Um céu de pipas
Poucas cenas expressam o subúrbio carioca com tanta significação como um mosaico de pipas no céu. A dança das rabiolas, as manobras arrojadas do papagaio, os pontinhos coloridos no firmamento. Porém, essa característica tão presente no imaginário popular quando o assunto é o subúrbio do Rio pode ser vista hoje em termos de resistência. O mundo já não é mais o mesmo de décadas atrás, e os “pipeiros” passaram a se organizar de modo a manter viva essa tradição.
Por exemplo: para driblar a falta de tempo que a nova dinâmica entre vida e o trabalho impõe a quem tem de se deslocar por longas horas e quilômetros — algo que todo suburbano se relaciona —, muitos estão optando por soltar seus papagaios à noite. No Recreio dos Bandeirantes, na zona oeste, por exemplo, das 20h até a madrugada a praia se enche de pipeiros. Numa frente mais “institucional”, em 2021 foi instituído pela Câmara Municipal do Rio de Janeiro o “dia da pipa” (29 de junho). Há de se mencionar também a criação de associações, como a Liga Carioca de Pipa Esportiva — que organiza oito campeonatos estaduais, um nacional e um internacional todos os anos — e a APERJ (Associação de Pipas Artísticas e Esportivas do Estado do Rio de Janeiro).

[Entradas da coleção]
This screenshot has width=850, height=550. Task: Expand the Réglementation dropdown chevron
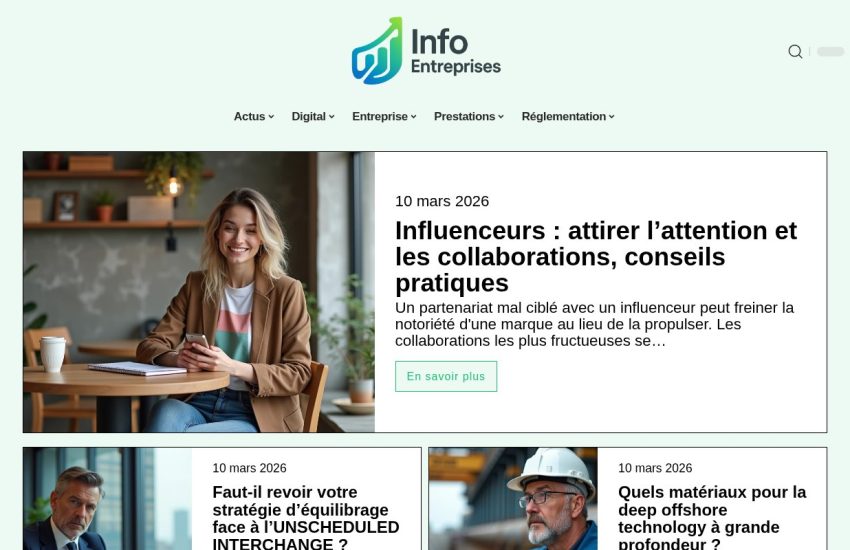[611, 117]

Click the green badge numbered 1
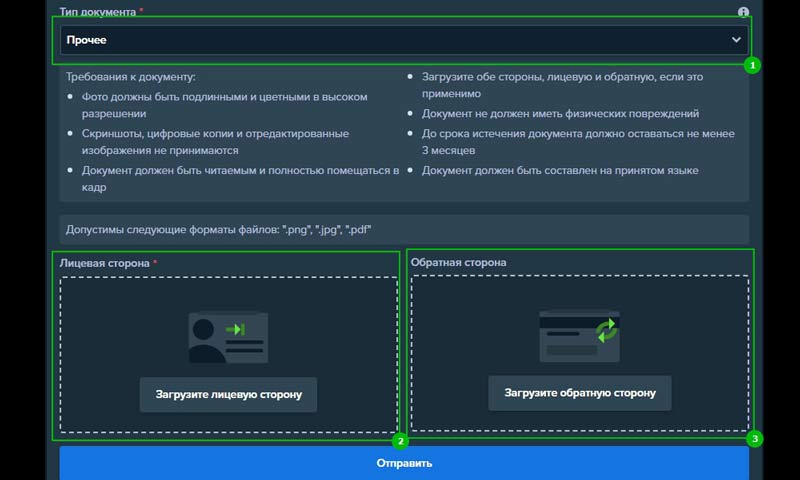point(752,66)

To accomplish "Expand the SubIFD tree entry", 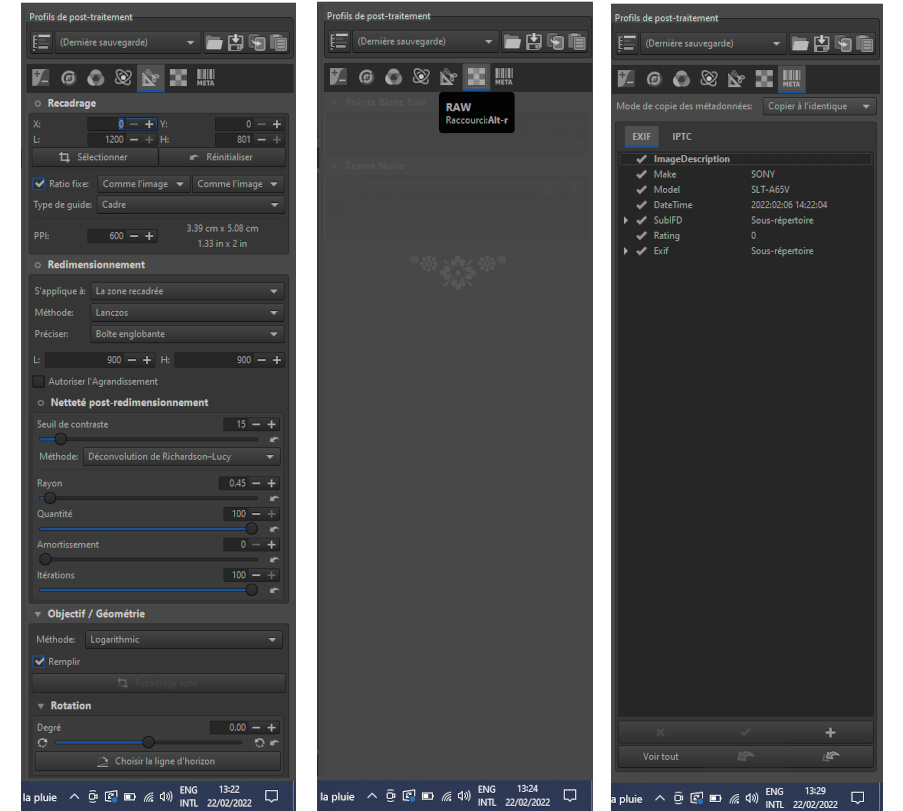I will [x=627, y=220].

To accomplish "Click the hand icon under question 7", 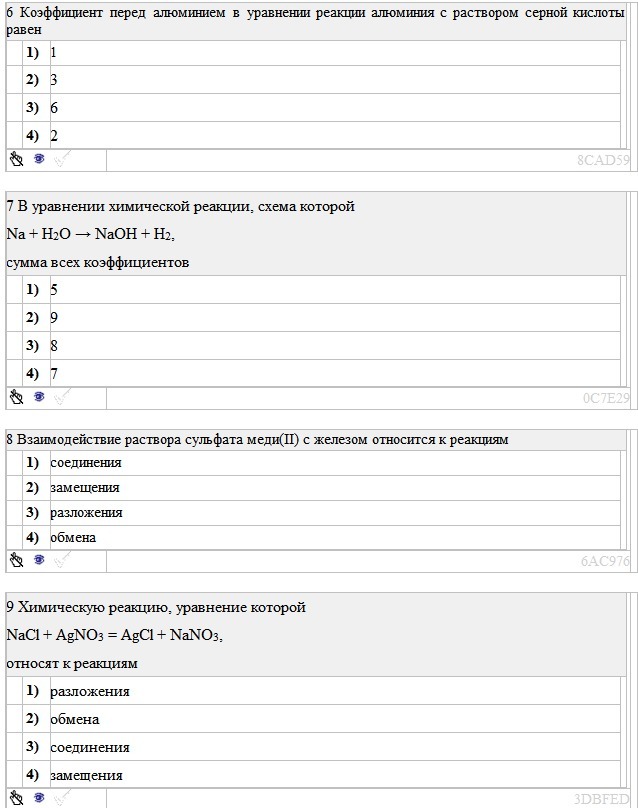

* [Tarefas a realizar]:
**A.** Segundo o texto sobre as pipas no subúrbio carioca, quais campeonatos a Liga Carioca de Pipa Esportiva organiza todos os anos, e quantos de cada tipo?
**B.** Modifique o trecho do texto sobre as pipas no subúrbio carioca que vai de "Por exemplo: para" até "Rio de Janeiro).", colocando "orla" no lugar de "praia".
**C.** Prossiga com o texto sobre as pipas no subúrbio carioca a partir do ponto em que ele termina.
O material reunido é independente do texto sobre as pipas.

* [Resultados das tarefas]:
**A.** Oito campeonatos estaduais, um nacional e um internacional.

**B.**
Por exemplo: para driblar a falta de tempo que a nova dinâmica entre vida e o trabalho impõe a quem tem de se deslocar por longas horas e quilômetros — algo que todo suburbano se relaciona —, muitos estão optando por soltar seus papagaios à noite. No Recreio dos Bandeirantes, na zona oeste, por exemplo, das 20h até a madrugada a orla se enche de pipeiros. Numa frente mais “institucional”, em 2021 foi instituído pela Câmara Municipal do Rio de Janeiro o “dia da pipa” (29 de junho). Há de se mencionar também a criação de associações, como a Liga Carioca de Pipa Esportiva — que organiza oito campeonatos estaduais, um nacional e um internacional todos os anos — e a APERJ (Associação de Pipas Artísticas e Esportivas do Estado do Rio de Janeiro).

**C.**
Mas principalmente, uma grande conquista dos pipeiros tem sido a destinação de espaços públicos para a realização de festivais e competições (os chamados pipódromos, reconhecidos por lei desde 2019). O potencial de se transformar lugares abertos, porém sem um uso delimitado em pipódromos, representa a manutenção dessa tradição tão cara aos subúrbios cariocas. Encontros e sociabilidades são estabelecidas nesses espaços. Vai-se instituindo tradições, como os festivais de final-de-semana nos bairros da Abolição, Água Santa, Maria da Graça, Cachambi, Inhaúma e Marechal Hermes. A Serra Alta, em Campo Grande, é palco do Festival de Pipas Rio x SP, com pipeiros dos dois estados — a edição de 2014 juntou aproximadamente 15 mil pessoas. Em São Gonçalo, milhares de pessoas se reúnem dentro e fora do Clube Mauá anualmente para fazer um verdadeiro espetáculo no céu. São competições onde se premia o mais belo e o mais criativo dos papagaios, campeonatos para testar a destreza de quem empina melhor sua pipa e festivais que buscam simplesmente reunir os pipeiros.
O que se percebe é uma progressiva profissionalização do que antes era tratado apenas como brincadeira. Mas ainda há o lúdico, a poesia visual que a dança das rabiolas empinadas no céu provocam em quem assiste e pratica o ato. Crianças e adolescentes, mas também advogados, médicos, empresários… um encontro de gerações e mundos distintos em torno de um ponto comum, tão característico do universo imagético do subúrbio carioca: um punhado de pipas riscando o céu.